◆ **AIM OF THE EXERCISE**
Rewrite the listing below, substituting "How can I do this:" for each occurrence of "How do I perform:" and leaving all other text unchanged.

◆ **Entries for locating words and elements**

--

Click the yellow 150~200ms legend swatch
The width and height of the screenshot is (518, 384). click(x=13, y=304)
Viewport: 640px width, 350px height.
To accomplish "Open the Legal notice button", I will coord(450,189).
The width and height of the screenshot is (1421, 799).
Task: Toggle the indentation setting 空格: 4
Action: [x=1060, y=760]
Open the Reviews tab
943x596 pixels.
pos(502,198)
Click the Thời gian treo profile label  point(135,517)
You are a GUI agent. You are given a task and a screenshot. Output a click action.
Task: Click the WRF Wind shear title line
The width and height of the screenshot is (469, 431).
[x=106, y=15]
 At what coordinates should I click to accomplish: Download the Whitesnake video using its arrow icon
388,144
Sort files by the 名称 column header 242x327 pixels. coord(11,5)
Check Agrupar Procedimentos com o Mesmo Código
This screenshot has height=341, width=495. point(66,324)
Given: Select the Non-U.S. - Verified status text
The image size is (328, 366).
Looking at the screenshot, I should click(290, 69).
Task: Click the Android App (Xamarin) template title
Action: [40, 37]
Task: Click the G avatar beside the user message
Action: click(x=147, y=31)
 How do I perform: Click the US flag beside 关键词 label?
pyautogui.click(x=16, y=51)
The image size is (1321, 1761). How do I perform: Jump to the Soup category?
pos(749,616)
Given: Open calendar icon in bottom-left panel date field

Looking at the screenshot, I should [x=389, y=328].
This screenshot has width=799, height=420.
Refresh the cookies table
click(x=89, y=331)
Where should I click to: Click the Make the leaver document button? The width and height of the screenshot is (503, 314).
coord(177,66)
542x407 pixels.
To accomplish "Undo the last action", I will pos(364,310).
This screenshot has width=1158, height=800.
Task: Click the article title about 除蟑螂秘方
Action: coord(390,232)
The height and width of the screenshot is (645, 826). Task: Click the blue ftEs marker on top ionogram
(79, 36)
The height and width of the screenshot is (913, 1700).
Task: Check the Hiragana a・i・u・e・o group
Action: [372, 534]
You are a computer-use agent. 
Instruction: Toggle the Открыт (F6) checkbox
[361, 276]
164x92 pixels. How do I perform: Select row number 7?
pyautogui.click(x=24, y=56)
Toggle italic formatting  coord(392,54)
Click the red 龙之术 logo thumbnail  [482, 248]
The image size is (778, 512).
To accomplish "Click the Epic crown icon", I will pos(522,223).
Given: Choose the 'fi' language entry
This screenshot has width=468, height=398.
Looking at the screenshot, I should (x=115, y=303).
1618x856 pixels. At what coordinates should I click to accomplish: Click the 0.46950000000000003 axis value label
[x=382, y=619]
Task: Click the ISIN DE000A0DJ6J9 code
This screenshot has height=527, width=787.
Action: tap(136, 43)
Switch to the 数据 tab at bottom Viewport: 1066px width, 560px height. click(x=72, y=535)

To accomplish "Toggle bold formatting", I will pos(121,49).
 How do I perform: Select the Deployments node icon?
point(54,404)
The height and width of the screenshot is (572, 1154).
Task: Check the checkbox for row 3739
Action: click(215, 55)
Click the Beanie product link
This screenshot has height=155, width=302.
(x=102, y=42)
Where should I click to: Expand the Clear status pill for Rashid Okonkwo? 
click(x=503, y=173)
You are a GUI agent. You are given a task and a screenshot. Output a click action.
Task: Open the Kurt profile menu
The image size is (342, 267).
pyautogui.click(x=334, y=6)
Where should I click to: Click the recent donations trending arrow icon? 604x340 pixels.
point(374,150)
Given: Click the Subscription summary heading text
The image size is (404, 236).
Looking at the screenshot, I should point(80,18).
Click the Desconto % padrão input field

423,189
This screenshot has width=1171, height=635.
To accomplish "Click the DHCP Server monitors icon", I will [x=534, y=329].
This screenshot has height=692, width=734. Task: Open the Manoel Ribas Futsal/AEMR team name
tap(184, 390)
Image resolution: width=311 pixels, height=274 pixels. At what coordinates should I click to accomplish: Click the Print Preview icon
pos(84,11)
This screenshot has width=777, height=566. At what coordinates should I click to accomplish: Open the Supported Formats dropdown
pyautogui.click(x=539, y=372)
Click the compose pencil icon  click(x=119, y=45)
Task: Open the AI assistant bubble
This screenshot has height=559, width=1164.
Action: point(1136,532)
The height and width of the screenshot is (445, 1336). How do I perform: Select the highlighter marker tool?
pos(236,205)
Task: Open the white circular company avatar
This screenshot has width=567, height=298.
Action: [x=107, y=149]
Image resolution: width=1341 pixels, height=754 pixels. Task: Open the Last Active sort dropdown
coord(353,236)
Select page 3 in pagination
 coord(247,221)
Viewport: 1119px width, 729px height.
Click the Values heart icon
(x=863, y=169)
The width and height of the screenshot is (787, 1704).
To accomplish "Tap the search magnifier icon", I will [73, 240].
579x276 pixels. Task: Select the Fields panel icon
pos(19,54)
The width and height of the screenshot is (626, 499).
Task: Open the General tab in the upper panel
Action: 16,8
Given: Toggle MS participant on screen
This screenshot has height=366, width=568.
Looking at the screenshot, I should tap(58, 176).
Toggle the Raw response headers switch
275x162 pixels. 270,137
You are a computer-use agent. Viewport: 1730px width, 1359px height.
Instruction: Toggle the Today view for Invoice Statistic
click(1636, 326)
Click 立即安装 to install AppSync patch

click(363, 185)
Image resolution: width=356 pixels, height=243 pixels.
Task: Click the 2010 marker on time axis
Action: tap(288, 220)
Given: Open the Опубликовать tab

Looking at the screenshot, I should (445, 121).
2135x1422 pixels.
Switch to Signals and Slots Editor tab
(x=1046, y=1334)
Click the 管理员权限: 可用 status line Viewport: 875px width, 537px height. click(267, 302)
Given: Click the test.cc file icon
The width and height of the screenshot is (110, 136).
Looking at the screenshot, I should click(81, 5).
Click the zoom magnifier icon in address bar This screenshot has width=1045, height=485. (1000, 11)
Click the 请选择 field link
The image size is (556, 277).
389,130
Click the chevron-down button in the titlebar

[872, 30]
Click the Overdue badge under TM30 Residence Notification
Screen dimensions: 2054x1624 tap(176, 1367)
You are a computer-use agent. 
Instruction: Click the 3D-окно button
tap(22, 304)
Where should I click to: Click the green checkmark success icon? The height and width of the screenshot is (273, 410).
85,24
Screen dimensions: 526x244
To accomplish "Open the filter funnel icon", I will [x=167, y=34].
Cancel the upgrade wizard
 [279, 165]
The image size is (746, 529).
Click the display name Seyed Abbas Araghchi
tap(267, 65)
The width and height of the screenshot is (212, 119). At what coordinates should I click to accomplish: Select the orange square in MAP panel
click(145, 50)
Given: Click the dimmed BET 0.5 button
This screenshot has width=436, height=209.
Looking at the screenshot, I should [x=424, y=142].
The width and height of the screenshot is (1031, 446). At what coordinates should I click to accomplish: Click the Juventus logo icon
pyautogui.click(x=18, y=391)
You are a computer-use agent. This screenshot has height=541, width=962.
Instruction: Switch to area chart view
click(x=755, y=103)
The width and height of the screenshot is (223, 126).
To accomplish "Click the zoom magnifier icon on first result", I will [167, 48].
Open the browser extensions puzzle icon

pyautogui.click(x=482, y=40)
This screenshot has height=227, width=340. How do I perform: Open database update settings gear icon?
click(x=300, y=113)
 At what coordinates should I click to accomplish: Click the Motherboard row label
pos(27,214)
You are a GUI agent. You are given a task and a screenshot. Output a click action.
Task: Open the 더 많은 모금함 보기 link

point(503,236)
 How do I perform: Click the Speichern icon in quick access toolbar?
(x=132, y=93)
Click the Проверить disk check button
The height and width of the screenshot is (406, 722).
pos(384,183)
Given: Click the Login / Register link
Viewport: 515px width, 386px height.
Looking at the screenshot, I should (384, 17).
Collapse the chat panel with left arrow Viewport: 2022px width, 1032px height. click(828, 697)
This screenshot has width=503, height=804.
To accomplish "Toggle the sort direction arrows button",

--

◆ **ANSWER BELOW**
Click the yellow 150~200ms legend swatch
The width and height of the screenshot is (518, 384). click(x=13, y=304)
Viewport: 640px width, 350px height.
To accomplish "Open the Legal notice button", I will coord(450,189).
The width and height of the screenshot is (1421, 799).
Task: Toggle the indentation setting 空格: 4
Action: [x=1060, y=760]
Open the Reviews tab
943x596 pixels.
pos(502,198)
Click the Thời gian treo profile label  point(135,517)
You are a GUI agent. You are given a task and a screenshot. Output a click action.
Task: Click the WRF Wind shear title line
The width and height of the screenshot is (469, 431).
[x=106, y=15]
 At what coordinates should I click to accomplish: Download the Whitesnake video using its arrow icon
388,144
Sort files by the 名称 column header 242x327 pixels. coord(11,5)
Check Agrupar Procedimentos com o Mesmo Código
This screenshot has height=341, width=495. point(66,324)
Given: Select the Non-U.S. - Verified status text
The image size is (328, 366).
Looking at the screenshot, I should click(290, 69).
Task: Click the Android App (Xamarin) template title
Action: [40, 37]
Task: Click the G avatar beside the user message
Action: click(x=147, y=31)
 How can I do this: Click the US flag beside 关键词 label?
pyautogui.click(x=16, y=51)
The image size is (1321, 1761). How can I do this: Jump to the Soup category?
pos(749,616)
Given: Open calendar icon in bottom-left panel date field

Looking at the screenshot, I should [x=389, y=328].
This screenshot has width=799, height=420.
Refresh the cookies table
click(x=89, y=331)
Where should I click to: Click the Make the leaver document button? The width and height of the screenshot is (503, 314).
coord(177,66)
542x407 pixels.
To accomplish "Undo the last action", I will pos(364,310).
This screenshot has width=1158, height=800.
Task: Click the article title about 除蟑螂秘方
Action: coord(390,232)
The height and width of the screenshot is (645, 826). Task: Click the blue ftEs marker on top ionogram
(79, 36)
The height and width of the screenshot is (913, 1700).
Task: Check the Hiragana a・i・u・e・o group
Action: [372, 534]
You are a computer-use agent. 
Instruction: Toggle the Открыт (F6) checkbox
[361, 276]
164x92 pixels. How can I do this: Select row number 7?
pyautogui.click(x=24, y=56)
Toggle italic formatting  coord(392,54)
Click the red 龙之术 logo thumbnail  [482, 248]
The image size is (778, 512).
To accomplish "Click the Epic crown icon", I will pos(522,223).
Given: Choose the 'fi' language entry
This screenshot has width=468, height=398.
Looking at the screenshot, I should (x=115, y=303).
1618x856 pixels. At what coordinates should I click to accomplish: Click the 0.46950000000000003 axis value label
[x=382, y=619]
Task: Click the ISIN DE000A0DJ6J9 code
This screenshot has height=527, width=787.
Action: tap(136, 43)
Switch to the 数据 tab at bottom Viewport: 1066px width, 560px height. click(x=72, y=535)

To accomplish "Toggle bold formatting", I will pos(121,49).
 How can I do this: Select the Deployments node icon?
point(54,404)
The height and width of the screenshot is (572, 1154).
Task: Check the checkbox for row 3739
Action: click(215, 55)
Click the Beanie product link
This screenshot has height=155, width=302.
(x=102, y=42)
Where should I click to: Expand the Clear status pill for Rashid Okonkwo? 
click(x=503, y=173)
You are a GUI agent. You are given a task and a screenshot. Output a click action.
Task: Open the Kurt profile menu
The image size is (342, 267).
pyautogui.click(x=334, y=6)
Where should I click to: Click the recent donations trending arrow icon? 604x340 pixels.
point(374,150)
Given: Click the Subscription summary heading text
The image size is (404, 236).
Looking at the screenshot, I should point(80,18).
Click the Desconto % padrão input field

423,189
This screenshot has width=1171, height=635.
To accomplish "Click the DHCP Server monitors icon", I will [x=534, y=329].
This screenshot has height=692, width=734. Task: Open the Manoel Ribas Futsal/AEMR team name
tap(184, 390)
Image resolution: width=311 pixels, height=274 pixels. At what coordinates should I click to accomplish: Click the Print Preview icon
pos(84,11)
This screenshot has width=777, height=566. At what coordinates should I click to accomplish: Open the Supported Formats dropdown
pyautogui.click(x=539, y=372)
Click the compose pencil icon  click(x=119, y=45)
Task: Open the AI assistant bubble
This screenshot has height=559, width=1164.
Action: point(1136,532)
The height and width of the screenshot is (445, 1336). How can I do this: Select the highlighter marker tool?
pos(236,205)
Task: Open the white circular company avatar
This screenshot has width=567, height=298.
Action: [x=107, y=149]
Image resolution: width=1341 pixels, height=754 pixels. Task: Open the Last Active sort dropdown
coord(353,236)
Select page 3 in pagination
 coord(247,221)
Viewport: 1119px width, 729px height.
Click the Values heart icon
(x=863, y=169)
The width and height of the screenshot is (787, 1704).
To accomplish "Tap the search magnifier icon", I will [73, 240].
579x276 pixels. Task: Select the Fields panel icon
pos(19,54)
The width and height of the screenshot is (626, 499).
Task: Open the General tab in the upper panel
Action: 16,8
Given: Toggle MS participant on screen
This screenshot has height=366, width=568.
Looking at the screenshot, I should tap(58, 176).
Toggle the Raw response headers switch
275x162 pixels. 270,137
You are a computer-use agent. Viewport: 1730px width, 1359px height.
Instruction: Toggle the Today view for Invoice Statistic
click(1636, 326)
Click 立即安装 to install AppSync patch

click(363, 185)
Image resolution: width=356 pixels, height=243 pixels.
Task: Click the 2010 marker on time axis
Action: tap(288, 220)
Given: Open the Опубликовать tab

Looking at the screenshot, I should (445, 121).
2135x1422 pixels.
Switch to Signals and Slots Editor tab
(x=1046, y=1334)
Click the 管理员权限: 可用 status line Viewport: 875px width, 537px height. click(267, 302)
Given: Click the test.cc file icon
The width and height of the screenshot is (110, 136).
Looking at the screenshot, I should click(81, 5).
Click the zoom magnifier icon in address bar This screenshot has width=1045, height=485. (1000, 11)
Click the 请选择 field link
The image size is (556, 277).
389,130
Click the chevron-down button in the titlebar

[872, 30]
Click the Overdue badge under TM30 Residence Notification
Screen dimensions: 2054x1624 tap(176, 1367)
You are a computer-use agent. 
Instruction: Click the 3D-окно button
tap(22, 304)
Where should I click to: Click the green checkmark success icon? The height and width of the screenshot is (273, 410).
85,24
Screen dimensions: 526x244
To accomplish "Open the filter funnel icon", I will [x=167, y=34].
Cancel the upgrade wizard
 [279, 165]
The image size is (746, 529).
Click the display name Seyed Abbas Araghchi
tap(267, 65)
The width and height of the screenshot is (212, 119). At what coordinates should I click to accomplish: Select the orange square in MAP panel
click(145, 50)
Given: Click the dimmed BET 0.5 button
This screenshot has width=436, height=209.
Looking at the screenshot, I should [x=424, y=142].
The width and height of the screenshot is (1031, 446). At what coordinates should I click to accomplish: Click the Juventus logo icon
pyautogui.click(x=18, y=391)
You are a computer-use agent. This screenshot has height=541, width=962.
Instruction: Switch to area chart view
click(x=755, y=103)
The width and height of the screenshot is (223, 126).
To accomplish "Click the zoom magnifier icon on first result", I will [167, 48].
Open the browser extensions puzzle icon

pyautogui.click(x=482, y=40)
This screenshot has height=227, width=340. How can I do this: Open database update settings gear icon?
click(x=300, y=113)
 At what coordinates should I click to accomplish: Click the Motherboard row label
pos(27,214)
You are a GUI agent. You are given a task and a screenshot. Output a click action.
Task: Open the 더 많은 모금함 보기 link

point(503,236)
 How can I do this: Click the Speichern icon in quick access toolbar?
(x=132, y=93)
Click the Проверить disk check button
The height and width of the screenshot is (406, 722).
pos(384,183)
Given: Click the Login / Register link
Viewport: 515px width, 386px height.
Looking at the screenshot, I should (384, 17).
Collapse the chat panel with left arrow Viewport: 2022px width, 1032px height. click(828, 697)
This screenshot has width=503, height=804.
To accomplish "Toggle the sort direction arrows button",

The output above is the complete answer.